Fußball spielen wie Ronaldinho

Von Peter Illetschko

Der elfjährige Michael Fabry ist seit fünf Jahren Diabetiker und betreibt seit Jahren Vereinssport: Fußball, Judo und Schifahren.

Diabetes als Teil des Lebens akzeptieren, Diabetes aber nicht als Schicksalsschlag hinnehmen: Was viele erwachsene Diabetiker nicht schaffen, lebt Michael Fabry vor. Seit fünf Jahren hat er Diabetes Typ1, also jene Erkrankung, die aufgrund eines Missverständnisses des Körpers entsteht: Die Insulin produzierenden Zellen der Bauspeicheldrüse werden irrtümlich als Fremdkörper erkannt und zerstört. Der Patient muss künstliches Insulin spritzen.

„Für mich ist das alles kein Problem“, sagt Michael. Er lebt nach einer funktionellen Insulintherapie, spritzt Lantus, Actrapid und Rapid. Und ist bestens eingestellt. Deshalb hat er auch begonnen, in Vereinen Sport zu betreiben. Im Sommer spielt er seit drei Jahren Fußball im SC Ehrenschachen, im Winter fährt er mit Begeisterung Schi und völlig unabhängig von der Jahreszeit trainiert er seit vier Jahren beim ASVÖ-Judoclub Friedberg die asiatische Selbstverteidung. Durchaus erfolgreich, wie verschiedene Tagesbestzeiten im Schilauf und Pokale für den kleinen Judoka zeigen. „Diabetes ist kein Hindernis für Erfolge“, weiss Michael und will an die bereits erlebten Erfolge noch einige dran hängen.
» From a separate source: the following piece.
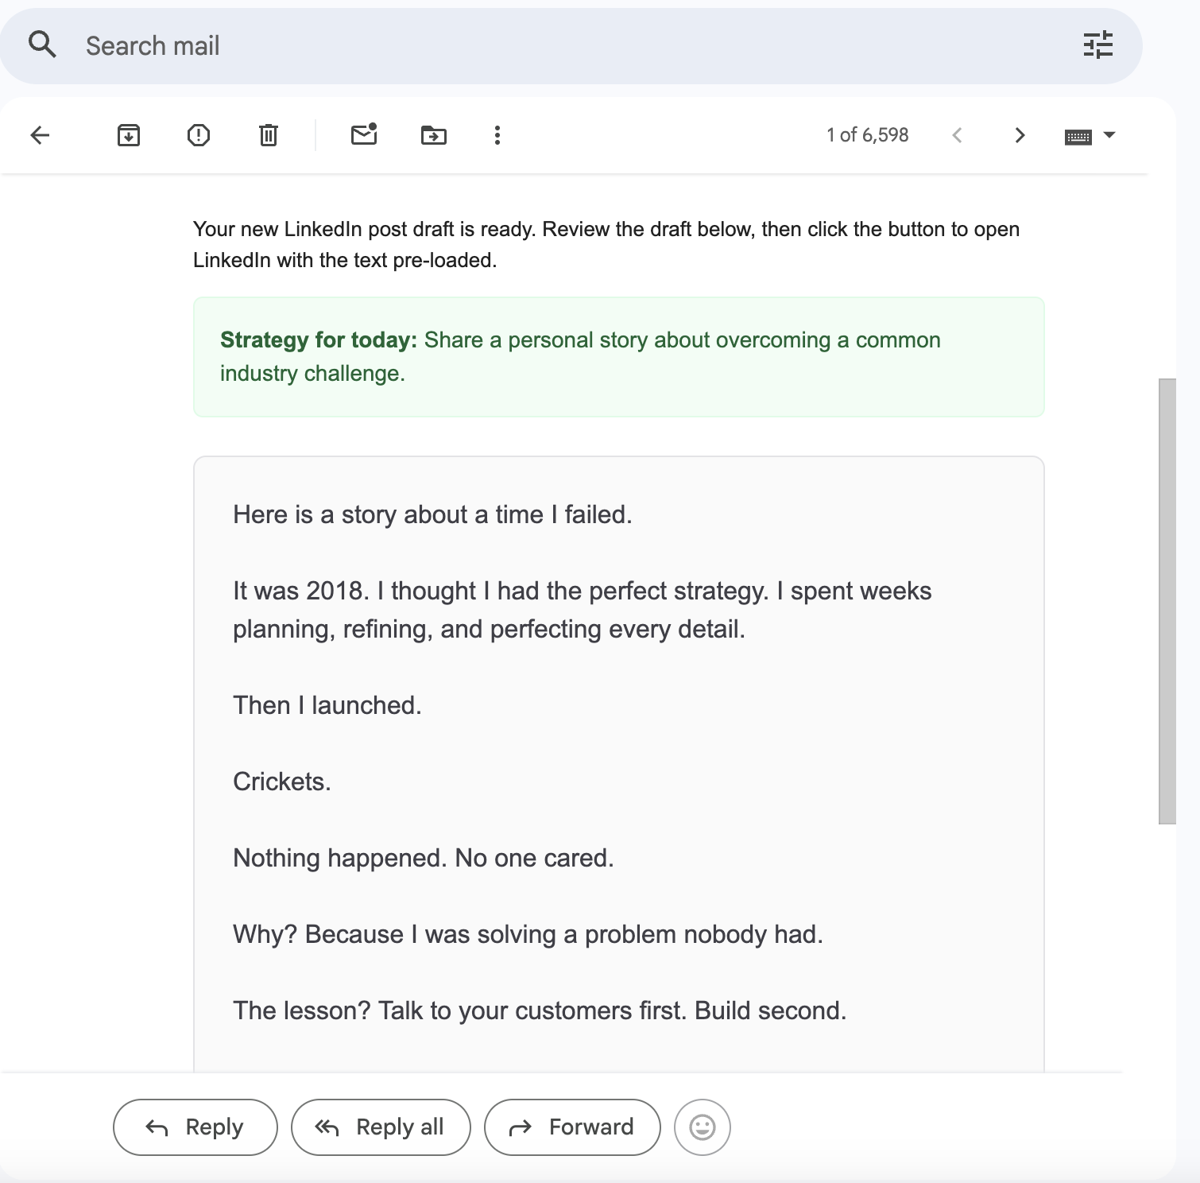This screenshot has width=1200, height=1183.
Task: Click the 1 of 6,598 message counter
Action: coord(867,135)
Vor dem Sport misst Michael seinen Zucker, isst genug, um in keinen Hypo zu fallen, in einer Pause misst er nochmals, isst, wenn es sein muss. Unterzucker hat er natürlich auch manchmal. „Da fühle ich mich schwach und zittrig.“ Aber auch diese Situationen meistert er mittlerweile mit Routine: „Traubenzucker oder eine Banane helfen mir da sehr schnell.“

Mitschüler waren am Anfang neugierig und stellten Fragen. Heute ist Michaels Zuckermessen und Insulin spritzen für sie ganz normal. Michaels Mutter Gisela erzählt, dass die Kinder sich niemals lustig machen, Michael als einen von ihnen sehen und seine Krankheit verstehen, ohne ihn zu bemitleiden. Natürlich nicht ohne sich auch Sorgen zu machen- „Als Michael noch kleiner war und sich am Spielplatz in einem Rohr versteckte, bekamen seine Freunde Angst, er könnte womöglich einen Hypo haben.“

Wie es sich für eine junge Sportskanone gehört, hat auch Michael ein grosses Vorbild. Ronaldinho, den brasilianischen Superstar in den Reihen von FC Barcelona. Als Fachmann sagte er natürlich, dass der Kicker bei der Fußball-Weltmeisterschaft „schlecht gespielt hat“. Aber das tut seiner Bewunderung für die Ballzauberkünste des besten Kickers der Welt keinen Abbruch.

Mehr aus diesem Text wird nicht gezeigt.